One week ago, just after 6:30 p.m., D.C. Officer James L. Gordon, 40, was killed at his home in Largo by Cpl. Robert W. Raimond, 27, of the Prince George's County police. According to county officials, Raimond, answering a neighbor's call, found evidence of a burglary, saw an armed man through the window of a lighted room, ordered the man, whom he presumed was a burglar, to freeze, then fired when the man raised his hands as if he were holding a weapon.

The incident stunned people throughout the metropolitan area. "You're not safe in your own home," shuddered one Prince George's citizen. "I feel the shooting was racially motivated," said Officer L.D. Crawley of the Metropolitan Police's 4th District, referring to the fact that Gordon was black and Raimond is white. "A lot of us {black officers} feel it was murder, and rarely do I use that word."

Expressing skepticism of county officials' explanation that Gordon turned with a gun in hand to face Raimond, Crawley said, "No veteran would do that. Gordon wouldn't have done that. All of us are afraid to travel to Prince George's County."

Whatever the reaction, however, one fundamental question haunted: How could a man who was a victim of a crime possibly be inside his own house and be killed by another man, with the full authority of government? Indeed, one point was unassailable: The burden of justifying the killing is enormous.

That's why the response of some Prince George's County officials was troubling from the start. The day after the shooting, county officials showed a television reporter a computerized program designed to train police in firearms use. To many viewers it appeared to be an effort to get the public to focus on just how short a time -- a split second, say -- a police officer has to make up his mind about whether to shoot when he sees a guy with a gun, as alleged in the case of Officer Gordon.

But that line of reasoning blatantly belies the obvious question of why there was a need for the officer to shoot at all. If Raimond went to the rear of the house and saw an open window and what appeared to be a burglary scene, why didn't he stand to the side or crouch to avoid being shot, and call for backup?

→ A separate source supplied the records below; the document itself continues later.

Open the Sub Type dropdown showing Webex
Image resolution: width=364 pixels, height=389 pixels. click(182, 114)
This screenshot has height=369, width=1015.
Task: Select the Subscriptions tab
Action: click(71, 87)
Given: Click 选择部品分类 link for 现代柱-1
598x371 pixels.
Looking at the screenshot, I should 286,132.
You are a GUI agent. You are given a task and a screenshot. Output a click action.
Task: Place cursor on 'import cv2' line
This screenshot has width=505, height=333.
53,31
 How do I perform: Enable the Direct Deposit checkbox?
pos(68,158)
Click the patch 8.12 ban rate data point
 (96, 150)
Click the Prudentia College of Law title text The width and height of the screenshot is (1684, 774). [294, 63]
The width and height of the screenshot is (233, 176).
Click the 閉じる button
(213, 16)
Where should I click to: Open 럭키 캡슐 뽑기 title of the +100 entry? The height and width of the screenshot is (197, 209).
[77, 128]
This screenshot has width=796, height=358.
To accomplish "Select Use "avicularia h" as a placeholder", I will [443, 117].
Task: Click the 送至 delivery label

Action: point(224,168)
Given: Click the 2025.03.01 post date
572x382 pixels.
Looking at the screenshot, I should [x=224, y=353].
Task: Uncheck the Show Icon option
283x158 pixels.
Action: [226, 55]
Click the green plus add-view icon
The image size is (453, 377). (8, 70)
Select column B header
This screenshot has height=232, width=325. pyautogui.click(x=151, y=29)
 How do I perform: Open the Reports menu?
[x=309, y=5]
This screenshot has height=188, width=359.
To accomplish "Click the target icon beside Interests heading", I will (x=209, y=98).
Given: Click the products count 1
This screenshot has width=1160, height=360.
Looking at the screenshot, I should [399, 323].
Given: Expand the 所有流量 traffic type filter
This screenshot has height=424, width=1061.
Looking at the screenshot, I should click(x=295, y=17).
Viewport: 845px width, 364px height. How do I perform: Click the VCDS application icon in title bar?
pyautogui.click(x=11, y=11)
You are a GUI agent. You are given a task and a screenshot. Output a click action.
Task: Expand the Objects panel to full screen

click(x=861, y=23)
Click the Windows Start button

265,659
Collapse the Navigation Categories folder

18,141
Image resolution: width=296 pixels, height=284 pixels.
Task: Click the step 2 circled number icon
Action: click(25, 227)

Many people felt that the television report was an ominous signal that the county police were more interested in protecting their man than in determining if the killing was justified.

The day after the incident, Metropolitan Police Chief Maurice T. Turner Jr. met with County Police Chief Michael J. Flaherty about several "gray areas," and on Wednesday, Flaherty responded to the growing criticism with a five-page letter to Turner in which he sought to respond, point by point, to some of the questions raised.

To many area residents, a thorough investigation was especially urgent in view of the fact that Raimond, on at least two previous occasions in his six-year career, had faced allegations of excessive use of force. In one case, a federal jury awarded $4,400 to a Riverdale man who had said that Raimond used unnecessary force and violated his civil rights during a traffic stop in March 1984.

Meanwhile, the Prince George's police continue to support Raimond's actions in this case.

It is reassuring that State's Attorney Alex Williams has announced the appointment of an independent investigator to look into the case. Williams had already proven his concern about police shootings and excessive force by police officers by the official policy he announced in October of making sure such shootings are reviewed by his office and then routinely presented for grand jury review.

For the fundamental fact is this: Every black man in his own house and every black citizen in this area has to wonder, is it conceivable that a white citizen in his house would be shot as was this black citizen? In 99 out of 100 cases, I suspect the answer would be "no." The only hope for the people of Prince George's is a fair investigation.